### Extrait présenté
Quels ont été les défis à relever pour vous Bernard Fibicher pour le déménagement du MCBA?
Bernard Fibicher : Pour moi, il y avait deux défis. Déménager dans des conditions idéales afin que les oeuvres arrivent en parfait état dans les dépôts du nouveau musée et déménager la totalité de la collection. Il fallait donc un inventaire sous contrôle. C’est la raison pour laquelle nous avons fermé le musée durant une année pour établir un récolement exhaustif de chaque pièce, y compris celles conservées dans les locaux de l’État de Vaud. Nous avons fait le tour complet de la collection (11 000 pièces). Nous avons entrepris une campagne de photographie quasiment complète et une campagne de restauration et de réencadrement. Cela a constitué un travail de préparation gigantesque et minutieux d’une année et demie, non seulement pour les conservateurs, mais aussi pour les régisseurs d’oeuvres et pour les techniciens.
Et pour vous Tatyana Franck et Chantal Prod’Hom? Quels seront les défis à surmonter pour vos institutions?
Tatyana Franck : La problématique d’un musée de la photographie est assez différente de celle d’un musée des beaux-arts ou d’un musée du design. Le patrimoine est très important puisque l’on gère des fonds photographiques complets (non seulement les tirages, mais aussi les négatifs, les albums, les correspondances) d’une centaine de milliers d’oeuvres. C’est donc une opportunité exceptionnelle au bout de trente-cinq ans de mener un chantier des collections qui ne s’arrêtera pas au moment de la réouverture du musée. Il faut inventorier, répertorier, numériser. Nous avons commencé en mai 2019, les collections sont fermées depuis cette date et nous rouvrirons en janvier 2023. Les enjeux sont différents d’un musée à l’autre.

### Consigne A
Pour chacune des affirmations suivantes, indiquez par oui ou par non si l'extrait la confirme, en citant les mots de l'extrait qui tranchent. (i) Le musée a été fermé pendant une année pour faire l'inventaire de chaque pièce. (ii) La collection du MCBA compte 100 000 pièces. (iii) La réouverture est annoncée pour janvier 2023.
### Consigne B
Selon l'extrait, que comprennent les fonds photographiques complets ? Donnez-en tous les éléments.
### Consigne C
Traduisez en anglais cette phrase de l'extrait : « Les enjeux sont différents d’un musée à l’autre. »
La liste qui suit n'est pas utile pour répondre.

### Données fournies
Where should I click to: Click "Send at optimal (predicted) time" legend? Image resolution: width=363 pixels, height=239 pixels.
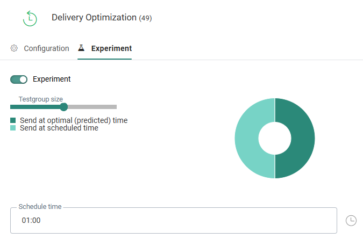[x=74, y=120]
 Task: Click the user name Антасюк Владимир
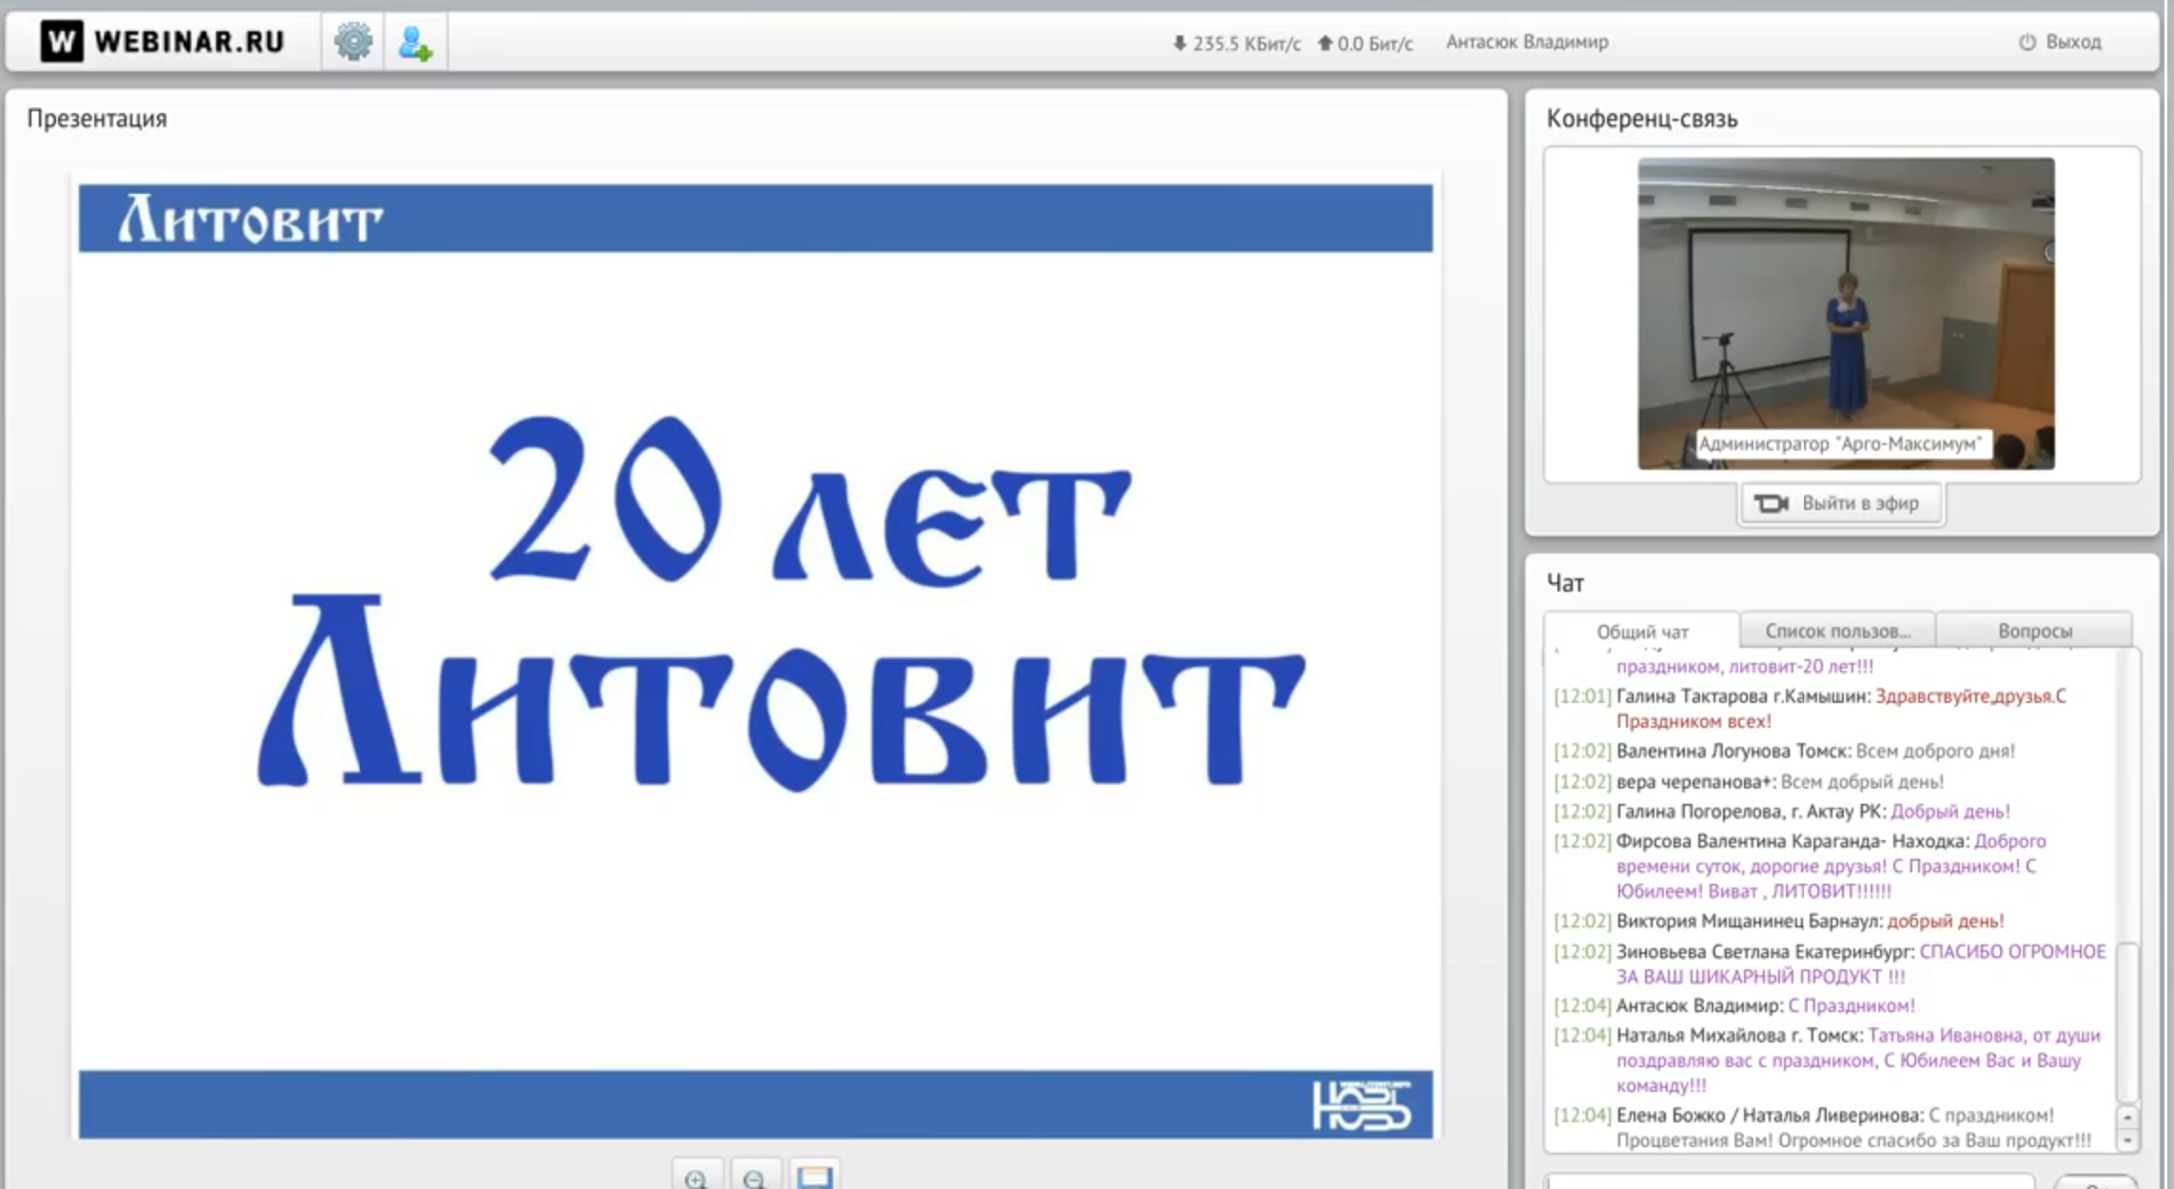click(1526, 42)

### Réponse complète A
(i) Oui : « nous avons fermé le musée durant une année pour établir un récolement exhaustif de chaque pièce ».
(ii) Non : « Nous avons fait le tour complet de la collection (11 000 pièces) ».
(iii) Oui : « nous rouvrirons en janvier 2023 ».

### Réponse complète B
Les tirages, les négatifs, les albums et les correspondances.

### Réponse complète C
The stakes differ from one museum to another.